**How to complete this task:** Print every entry below exactly, leaving out the pictures.

[Saved data entries]
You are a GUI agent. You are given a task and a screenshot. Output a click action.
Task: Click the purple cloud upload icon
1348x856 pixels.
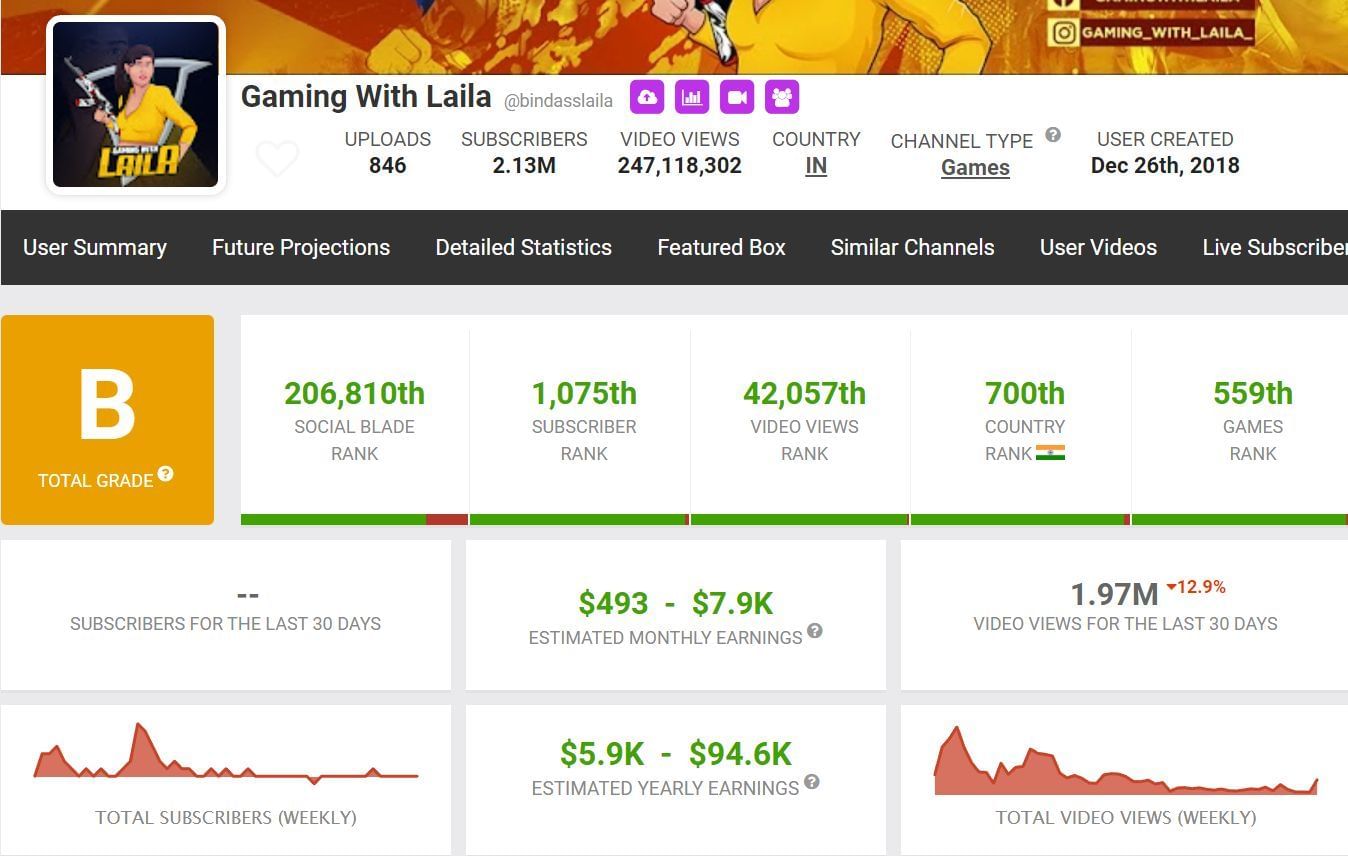click(x=647, y=97)
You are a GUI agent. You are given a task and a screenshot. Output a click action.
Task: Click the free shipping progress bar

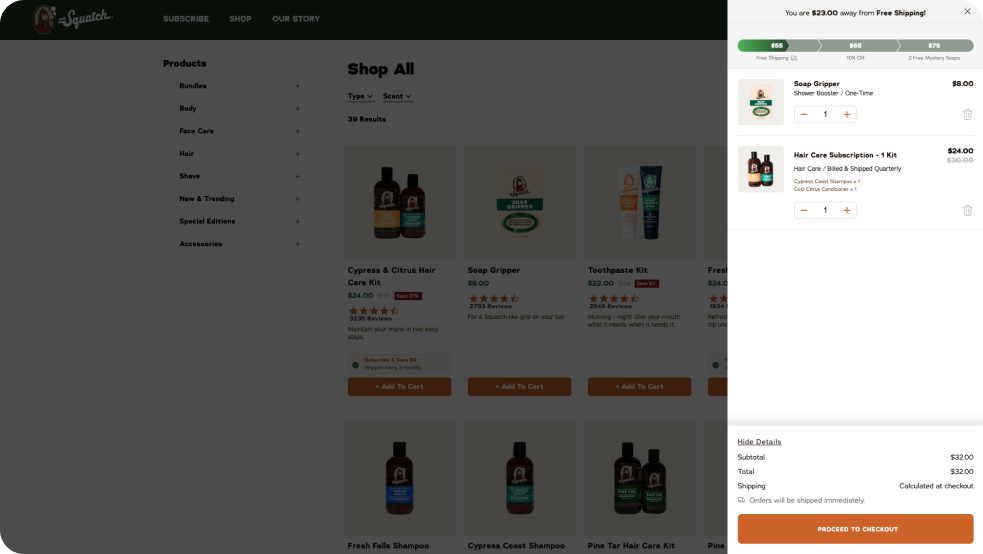(x=855, y=46)
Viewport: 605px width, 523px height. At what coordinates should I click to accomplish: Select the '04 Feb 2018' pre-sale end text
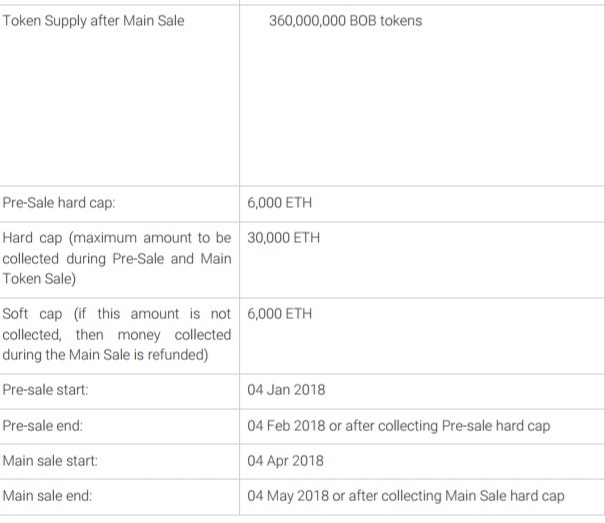pyautogui.click(x=286, y=426)
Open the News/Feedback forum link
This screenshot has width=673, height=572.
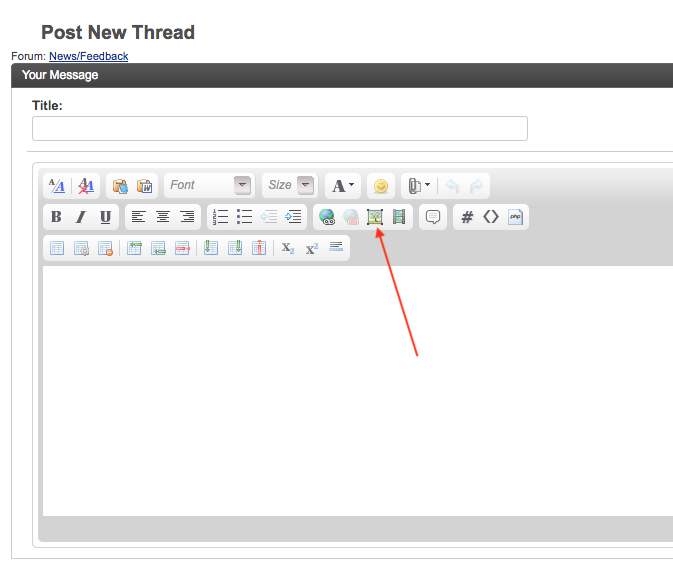coord(88,56)
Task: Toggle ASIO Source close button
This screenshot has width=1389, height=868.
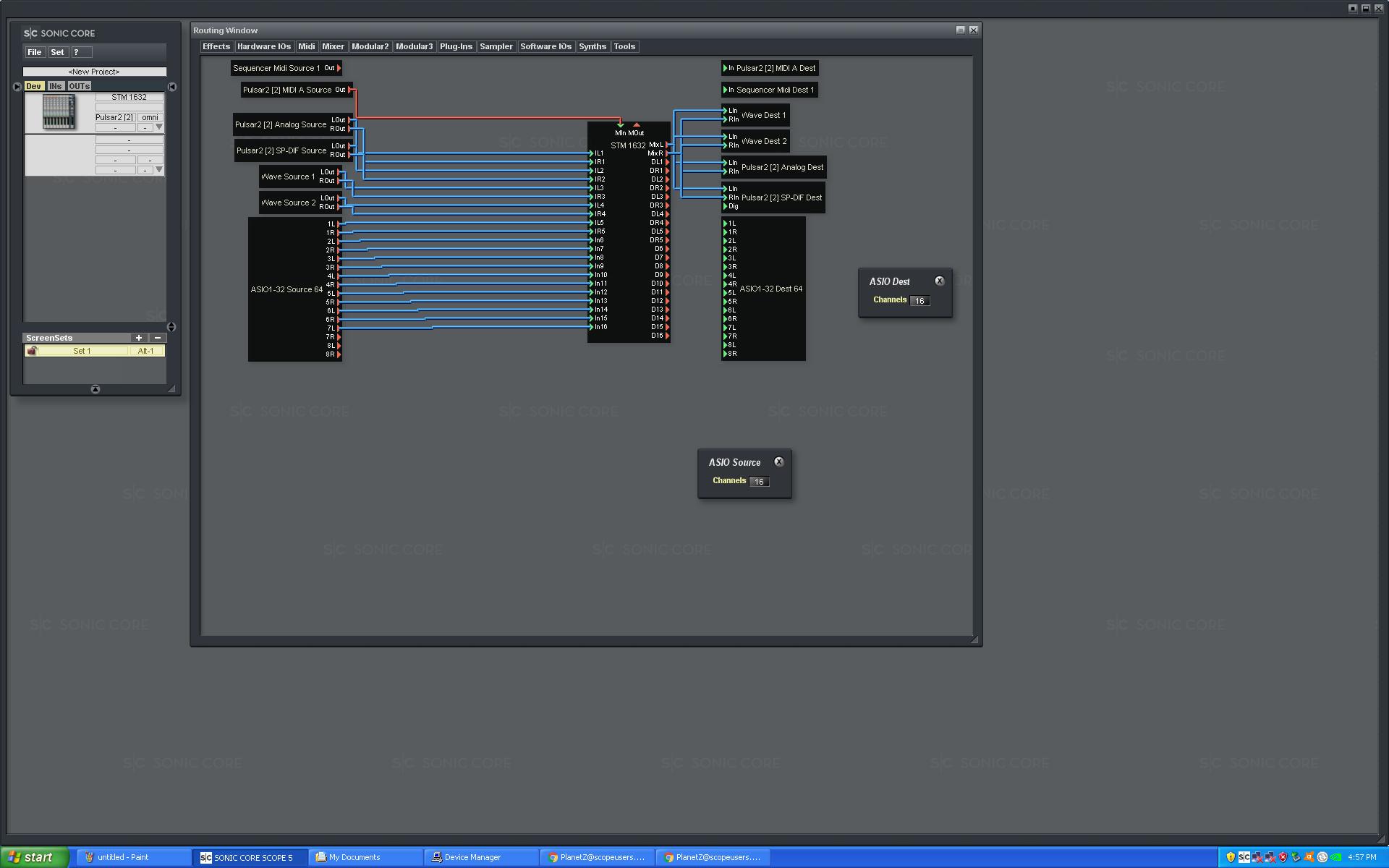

**Answer section:**
You are a GUI agent. You are given a task and a screenshot. Output a click action.
Task: Click the purple cloud upload icon
1348x856 pixels.
click(x=647, y=97)
You are a GUI agent. You are given a task and a screenshot. Output a click action.
Task: Click the free shipping progress bar

(x=855, y=46)
Viewport: 605px width, 523px height. At what coordinates should I click to accomplish: Select the '04 Feb 2018' pre-sale end text
pyautogui.click(x=286, y=426)
Open the News/Feedback forum link
This screenshot has width=673, height=572.
coord(88,56)
Task: Toggle ASIO Source close button
This screenshot has width=1389, height=868.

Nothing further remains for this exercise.